[mnet-devel] some questions and comments on NGrouting
Zooko
zooko at zooko.com
Tue Aug 12 16:07:42 BST 2003
To: freenet-dev and mnet-devel
[Note that replies sent to mnet-devel will be held by the mailing list software
pending my approval. I will approve *all* replies which are not about penis-
enlargement or Nigerian millions, and I'll also add the sender's e-mail to
the "automatically approved senders" list.]
Hi there!
I'm Zooko, coordinator of the <a href="http://mnet.sf.net/"> Mnet project </a>.
You might be interested in these sections of our FAQ:
http://mnet.sourceforge.net/faq.php#diff-Mnet-Freenet
http://mnet.sourceforge.net/faq.php#diff-Mnet-Freenet-2
Ian Clarke asked me to comment on the NGrouting scheme. We've had similar
problems, and we've developed similar but not identical solutions for Mnet.
I'm reading <a href="http://freenet.sourceforge.net/index.php?page=ngrouting">
this doc </a> and I have a few questions and comments.
Note: my motivation in writing this is *not* to proclaim that Mnet is better
than Freenet. It is to help both of our development efforts by learning from
the other. Nonetheless, the fact that I do direct comparisons of specific
techniques from each design, and that I point out potential problems in
Freenet's design, will probably trigger the "us vs. them" reflex in your
brain and engender strong emotions. Please be polite in your response, and
I'll do the same for you.
Some questions:
* What does "must be efficiently serializable" mean?
* How are queries routed *alternatively* in order to attempt to bypass a Data
Not Found ("DNF") event? (I'm especially interested in this question, as
I haven't figured out how I want to do it in Mnet yet. ;-))
* When do Freenet nodes establish links to newly discovered peers (discovered
through DataSource information)? Are Freenet nodes expected to use
NGrouting measurements to choose when to link to new peers?
Some comments:
Unfortunately Mnet's solution to this problem is not yet nicely documented the
way the NGrouting design is. However, Mnet's approach is simple enough that
I can relate it while discussing Freenet's.
It seems like there are two components of the algorithm which are separable
from one another, both in Mnet and in Freenet. One is how to collapse the
various kinds of measurements of performance -- latency, throughput, hit
rate (== 1-DNF rate), connection-failure-rate -- into a single scalar. The
other is how to combine multiple such scalars collected through history into a
single scalar prediction of which of your peers will likely perform best on
the query that you are about to send.
As to the first -- summarizing measurements into a single scalar -- Both Mnet
and Freenet do this, although it isn't the only option -- one could have a
more complicated system that keeps these measurements as separate scalars.
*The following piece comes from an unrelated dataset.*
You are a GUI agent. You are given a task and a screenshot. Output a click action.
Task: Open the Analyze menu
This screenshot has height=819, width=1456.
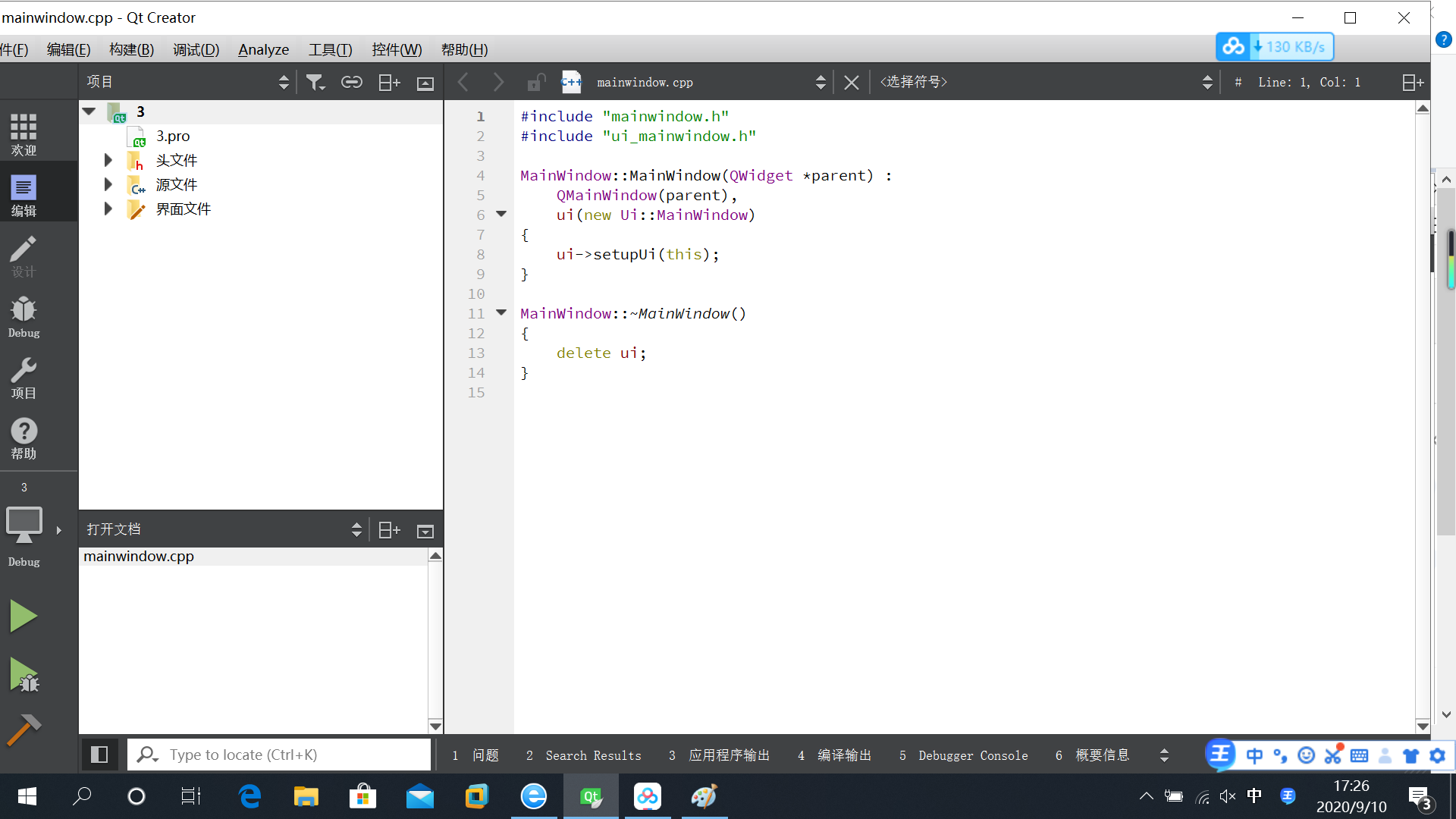[263, 49]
Mnet's current algorithm is simpler than Freenet's, and comparing them might
be useful. Mnet's algorithm is to store two numbers: the historical hit rate
and the historical turnaround time (the time elapsed between initiating the
request and getting the resulting data). If an Mnet node initiates a request
and it does not get the resulting data, then this has no effect on the
historical turnaround time, but it lowers the historical hit rate.
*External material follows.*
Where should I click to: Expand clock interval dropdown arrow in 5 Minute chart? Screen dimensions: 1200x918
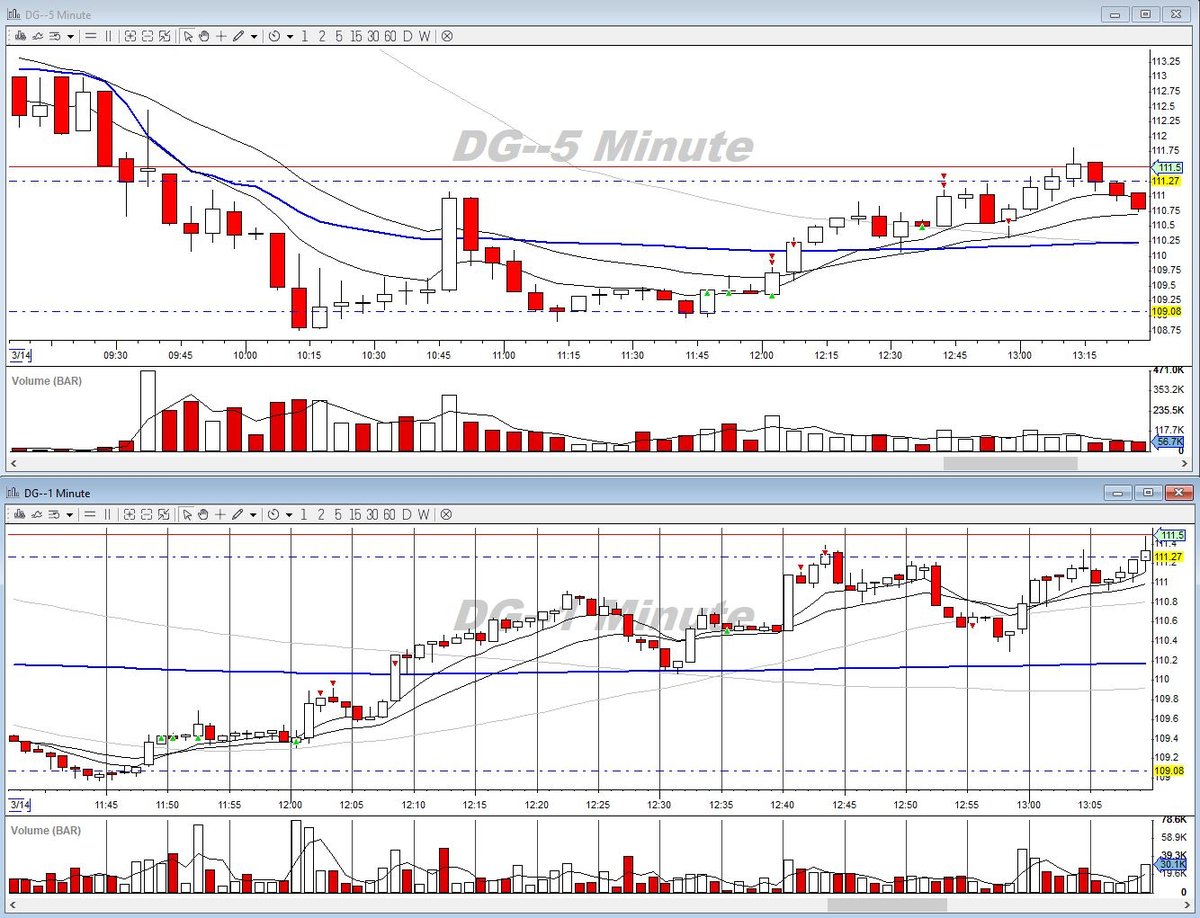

Now the way these two values are combined is the observation that the inverse
of latency is rate. That is, if X is the average number of seconds you wait
to get a block of data, then 1/X is the average number of blocks of data you
get per second. If Y is the average hit rate -- the number of requests which
yielded the correct data divided by the total number of requests -- then
(1/X) * Y is the average rate of blocks you received per request you sent.
(It was my wife, Amber Wilcox-O'Hearn, who pointed this out to me.)
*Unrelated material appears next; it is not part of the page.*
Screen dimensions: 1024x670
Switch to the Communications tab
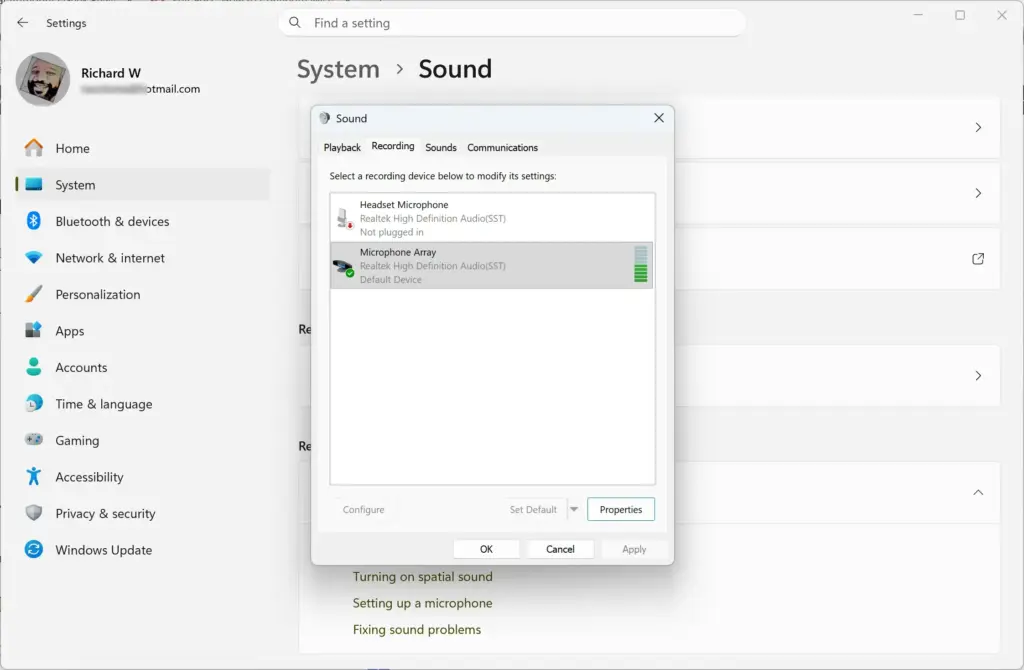(x=502, y=148)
So Mnet combines all kinds of failure (stored in hit rate) and performance
(stored in average turnaround time) into a single scalar: (1/latency) * hitrate.
As I said, this is simpler than Freenet's technique, which keeps track of DNFs
and connection failures separately, and attempts to heuristically separate
"false miss" DNFs -- where the data is present in Freenet, but the node didn't
find it -- from "true miss" DNFs -- where the data isn't present in Freenet.
One potential problem with the way it does that is that it rests on the
assumption that true DNFs -- queries for data that is absent from Freenet --
is evenly spread throughout the keyspace. I can imagine cases where that
assumption becomes untrue, even for extended periods of time or for
significant fractions of the keyspace.
Okay, on to the "history and combination" part, which is where NGrouting gets
*really* sophisticated.
If you haven't already read the NGrouting doc, you probably ought to before
reading this.
Mnet's history and combination is again relatively simple. The "history" part
is accomplished via an exponential fall-off filter:
historicalvalue := historicalvalue * 0.9 + newsample * 0.1
You can of course replace "0.9" and "0.1" with other constants of your choice,
provided that they sum to 1.0. It's actually slightly more complicated than
this, since we store variance as well as mean, but you get the idea.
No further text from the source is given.